(188bc) Photocatalytic Production of the Jet Fuel Limonene in Synechococcus Sp. PCC 7002

In response to increasing global temperatures and rising levels of greenhouse gasses in the atmosphere, metabolic engineering efforts to develop sustainable fuel and chemical sources have increased, bringing with them a particular interest for cyanobacterial platforms. These photosynthetic bacteria are particularly promising because they are capable of directly producing high-value chemical products from naturally abundant CO₂ and do not require an expensive carbohydrate feedstock for large-scale production.

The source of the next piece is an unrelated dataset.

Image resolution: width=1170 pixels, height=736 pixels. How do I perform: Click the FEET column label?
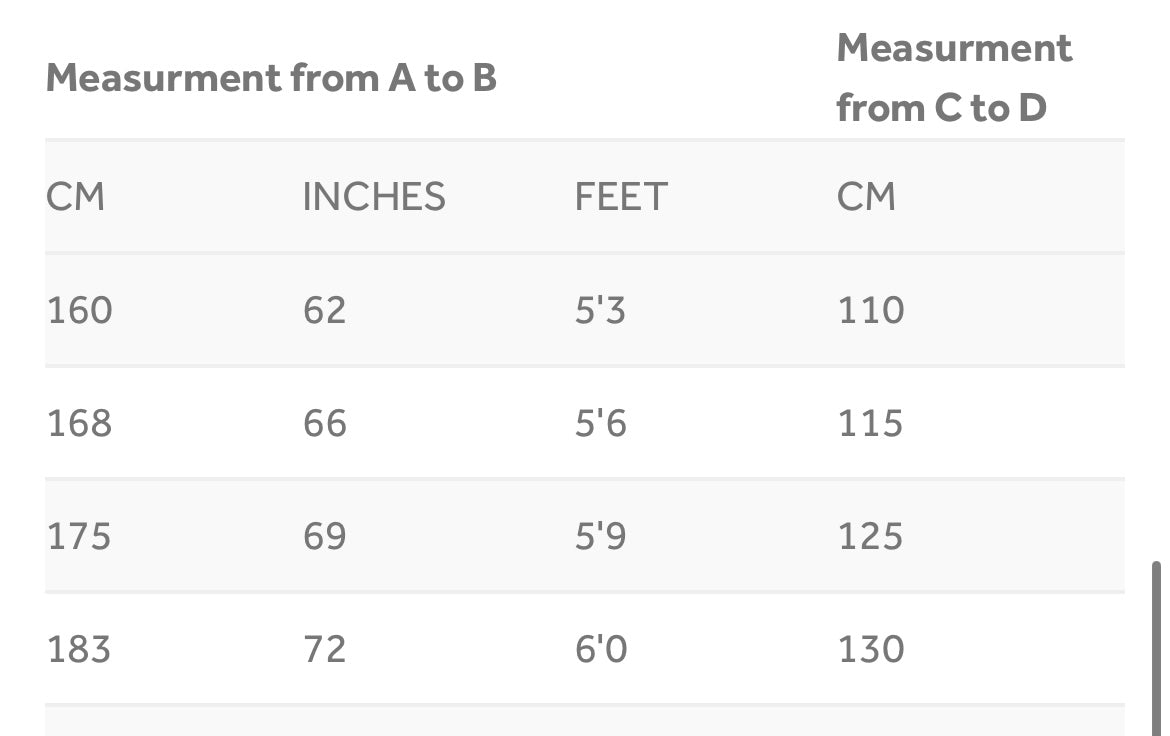(620, 197)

Terpenoids are a class of chemicals that have been identified as promising for the use of renewable drop-in biofuels, due to their high energy density and structural diversity that allows them to mimic various classes of gasoline, diesel, and jet fuels. The properties of the monocyclic terpenoid limonene (C₁₀H₁₆) make it suitable as a precursor for next generation jet fuels, as well as a fuel additive to enhance cold-weather performance. Limonene is currently extracted from the peels of citrus fruit as a byproduct of juice processing, a production method that is energy-intensive and subject to volatile pricing fluctuations from seasonal farming yields.

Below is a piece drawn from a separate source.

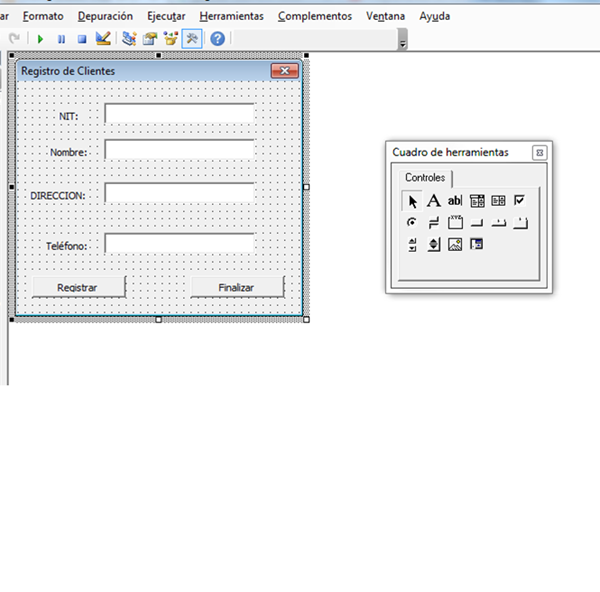600x592 pixels.
Task: Choose the ListBox control in toolbox
Action: point(498,201)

In particular, the cyanobacterium Synechococcus sp. PCC 7002 is considered a model organism for such biotechnological applications due to its rapid growth and ability to survive in salt water, as well as varying temperature, nutrient and light irradiation conditions. We have therefore engineered Synechococcus for the photosynthetic production of limonene from atmospherically-harmful CO₂. Heterologous expression of the L-limonene synthase gene from the Mentha spicata plant (commonly, Spearmint) has imbued our base strain with the ability to produce 4 mg limonene per L cell culture, the highest reported limonene yield among photosynthetic engineered organisms with comparable genetic manipulation. To address the goal of logically engineering a commercially competitive strain, it is imperative to first identify metabolic bottlenecks and competing side reactions that limit limonene production.

We will discuss our rationale engineering strategy to further increase limonene titers, specifically focusing on results from isotope assisted metabolic flux analysis (¹³C-MFA) used to measure intracellular carbon fluxes. In addition, we will examine how metabolic modeling provides useful tools for predicting the most impactful target pathways for genetic engineering. Finally, we will assess the methylerythritol phosphate (MEP) pathway and its unique features in cyanobacteria.

(This material is supported by the National Science Foundation Energy for Sustainability Program. Grant #1604691.)